Publié le 24 novembre 2025 17:11:00. Après une infection au chikungunya, de nombreuses personnes à Cuba souffrent de douleurs articulaires persistantes. L’hôpital universitaire Ramón González Coro de La Havane alerte sur l’arthrite post-virale et les traitements disponibles.
- Les douleurs articulaires post-chikungunya se manifestent souvent par une inflammation des petites articulations et des tendons, accompagnée de raideurs matinales.
- La prise en charge repose sur des anti-inflammatoires non stéroïdiens, la physiothérapie et, dans certains cas, des attelles nocturnes.
- Une consultation rhumatologique est recommandée si l’inflammation persiste au-delà de huit semaines.
L’hôpital universitaire Ramón González Coro, centre de référence en gynécologie et obstétrique à Cuba, a publié des informations détaillées sur Facebook concernant les séquelles articulaires fréquemment observées après une infection au chikungunya. Selon le Dr Loysel Peláez Morales, ces douleurs correspondent à un tableau d’arthrite post-virale, une inflammation persistante touchant principalement les petites articulations des mains et les tendons.
Les symptômes typiques incluent une sensation de doigts gonflés, des raideurs particulièrement marquées au réveil, et une limitation des mouvements. Bien que ces symptômes tendent à s’améliorer au cours de la journée avec l’activité, l’inflammation résiduelle peut persister pendant des semaines, voire des mois, avec des phases d’accalmie et de recrudescence. Dans certains cas, une ténosynovite (inflammation des gaines tendineuses) et une compression du nerf médian, évoquant un syndrome du canal carpien, peuvent également se manifester.

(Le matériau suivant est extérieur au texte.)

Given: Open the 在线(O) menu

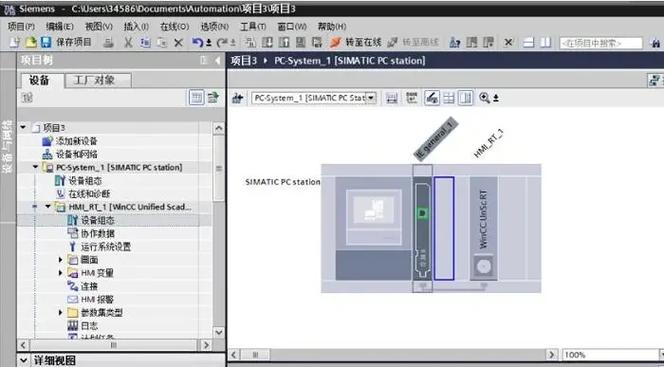Looking at the screenshot, I should 174,27.
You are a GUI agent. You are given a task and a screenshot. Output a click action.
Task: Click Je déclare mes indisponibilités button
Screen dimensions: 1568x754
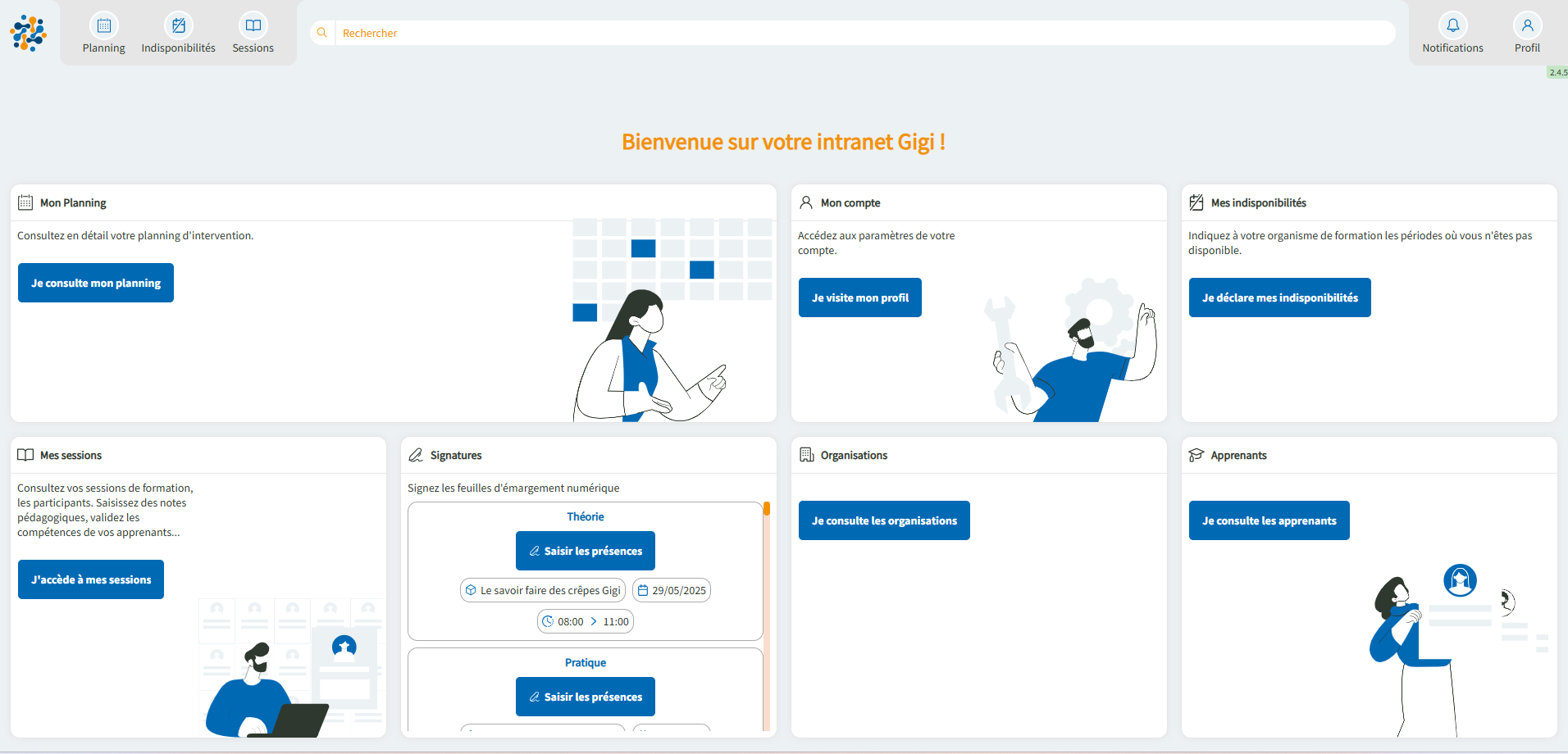(x=1279, y=298)
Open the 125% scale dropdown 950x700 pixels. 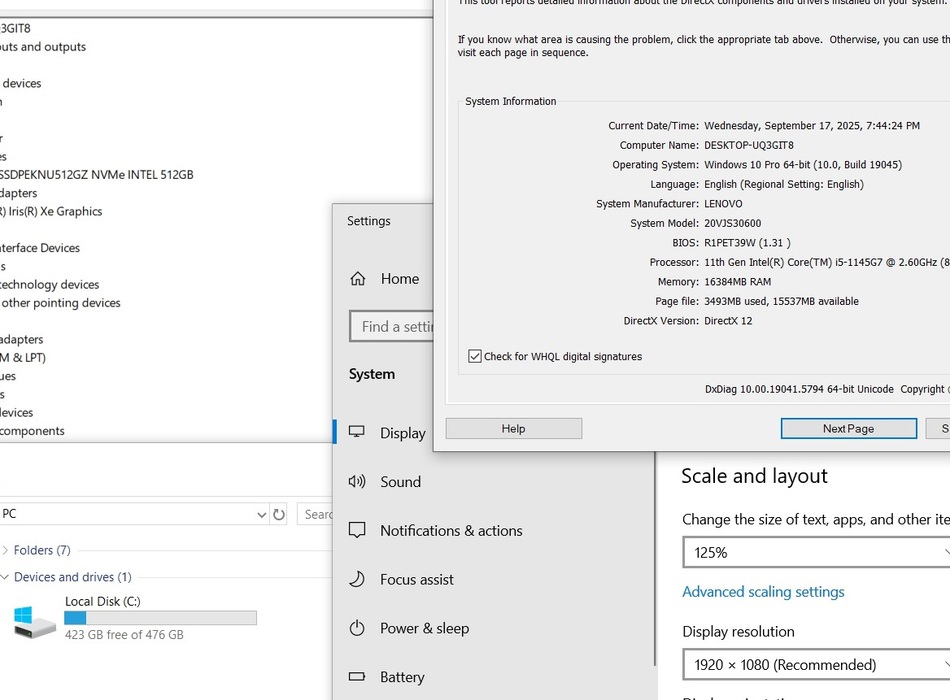[815, 552]
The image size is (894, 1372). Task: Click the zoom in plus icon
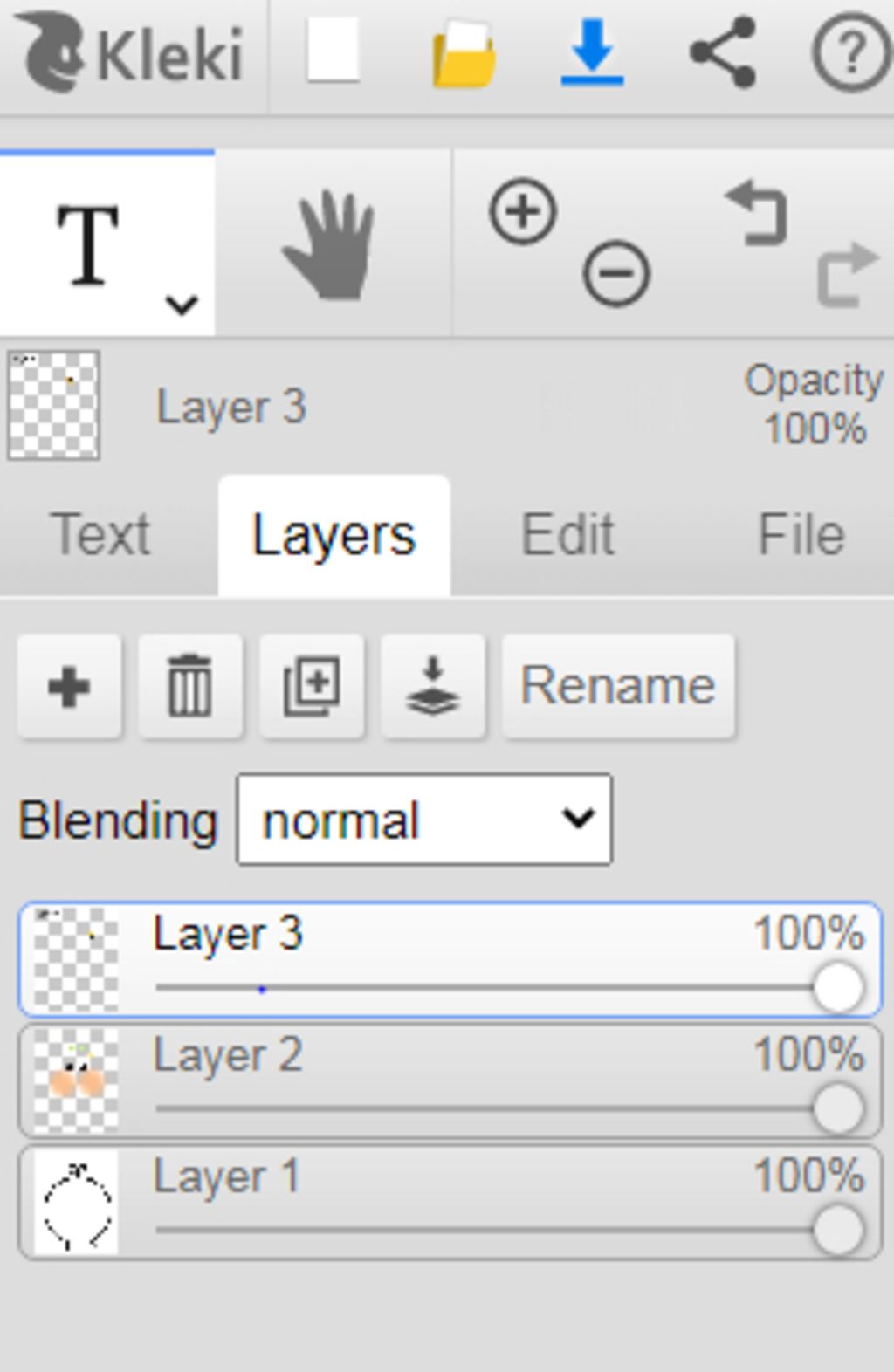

En accord avec les recommandations de l’Organisation mondiale de la santé (OMS) et de l’Organisation panaméricaine de la santé (OPS), le traitement de cette arthrite post-virale repose principalement sur des approches conservatrices. Les anti-inflammatoires non stéroïdiens (AINS) sont prescrits pour soulager la douleur et l’inflammation, complétés par une physiothérapie douce visant à maintenir la mobilité articulaire. L’utilisation d’attelles nocturnes peut également apporter un soulagement. Les corticoïdes, quant à eux, sont réservés aux cas de douleurs particulièrement invalidantes.
L’hôpital souligne également le rôle potentiel des compléments alimentaires, tels que les vitamines B et les acides gras oméga-3, dans la récupération. Cependant, il insiste sur la nécessité d’une évaluation rhumatologique approfondie si l’inflammation persiste au-delà de huit semaines afin d’exclure d’autres pathologies et d’adapter le traitement.
Enfin, l’hôpital Ramón González Coro rappelle l’importance d’une consultation médicale rapide en cas de signes avant-coureurs tels qu’un gonflement important, une fièvre récurrente ou une perte de force musculaire. Une prise en charge précoce permet d’éviter les complications et d’assurer un suivi optimal.